Given records

—————

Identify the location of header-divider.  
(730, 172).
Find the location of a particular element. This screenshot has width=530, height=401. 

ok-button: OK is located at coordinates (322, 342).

—————

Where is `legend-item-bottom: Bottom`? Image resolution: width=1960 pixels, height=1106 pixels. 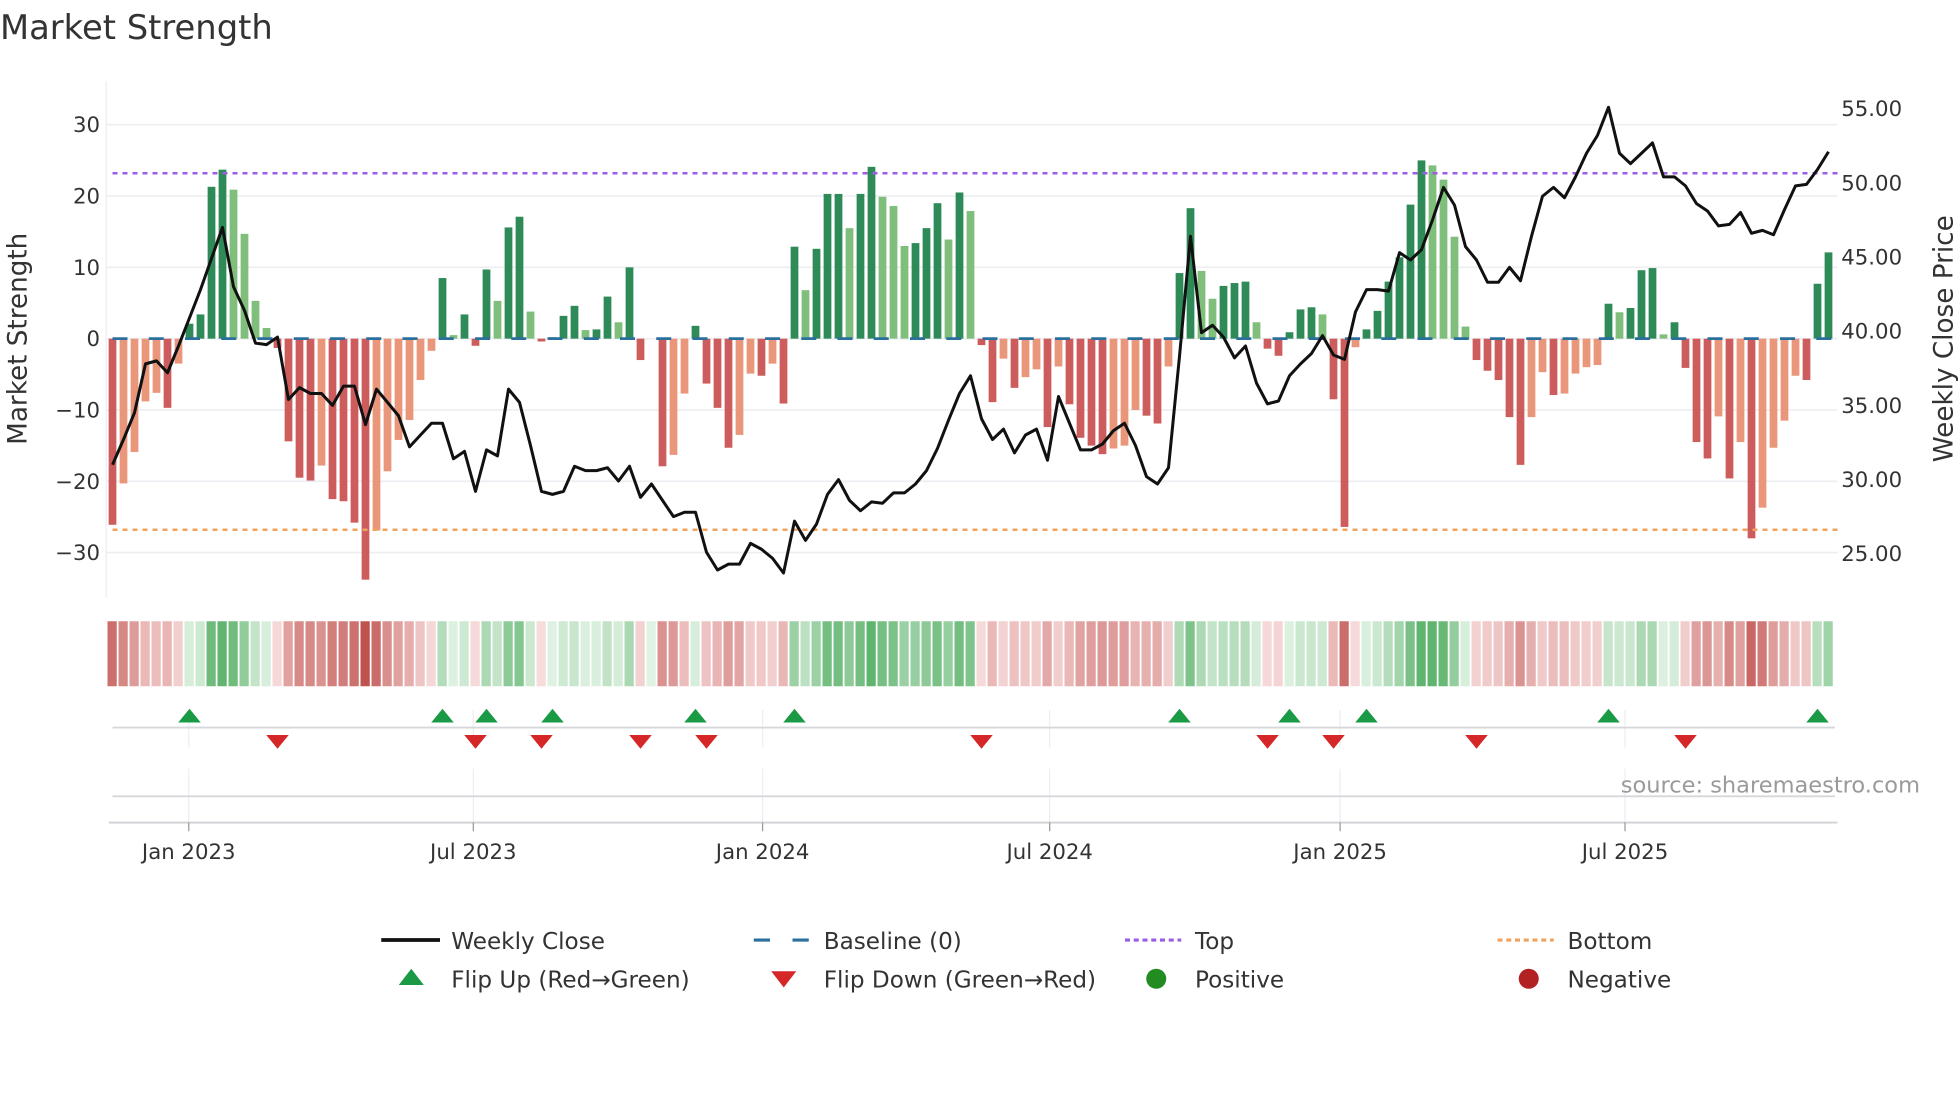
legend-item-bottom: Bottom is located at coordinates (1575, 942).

—————

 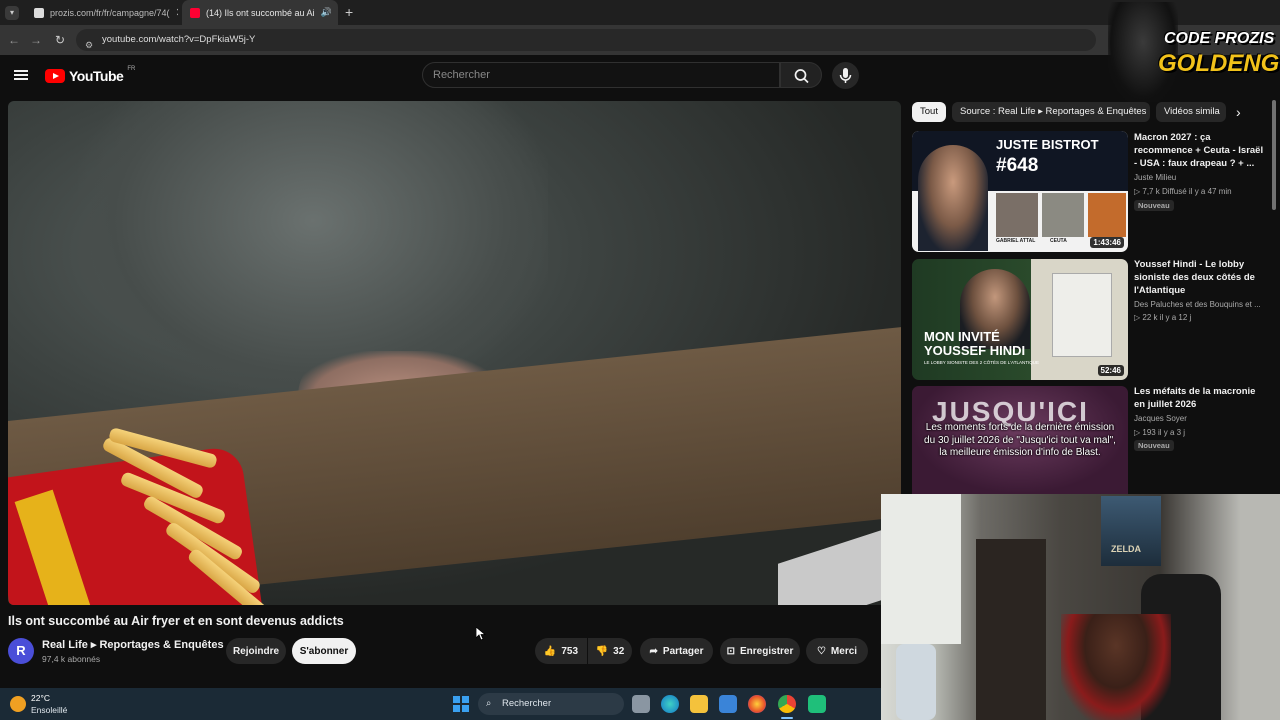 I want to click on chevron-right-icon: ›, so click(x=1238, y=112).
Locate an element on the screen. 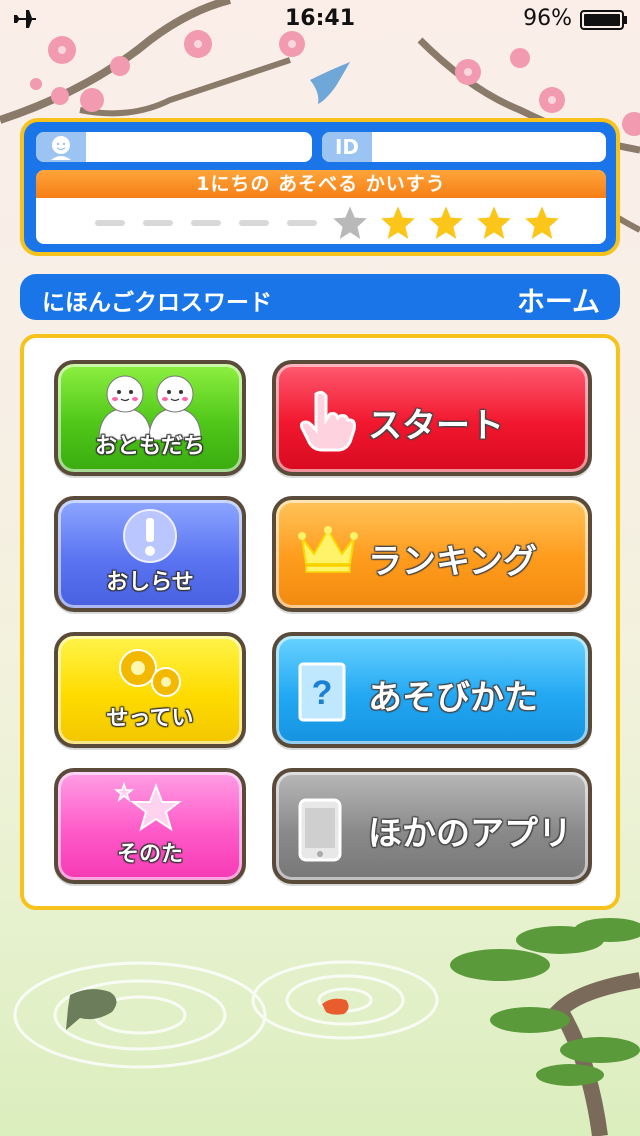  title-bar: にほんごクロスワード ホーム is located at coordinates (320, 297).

—————

About this exercise
Rewrite the entries from the line with "pixels, height=1106 pixels." to the line with "legend-item-bottom: Bottom is" as a numbered list, skipping any blank lines and omitting the pictures.

Solution to the exercise
1. Where is `legend-item-bottom: Bottom`? Image resolution: width=1960 pixels, height=1106 pixels. 
2. legend-item-bottom: Bottom is located at coordinates (1575, 942).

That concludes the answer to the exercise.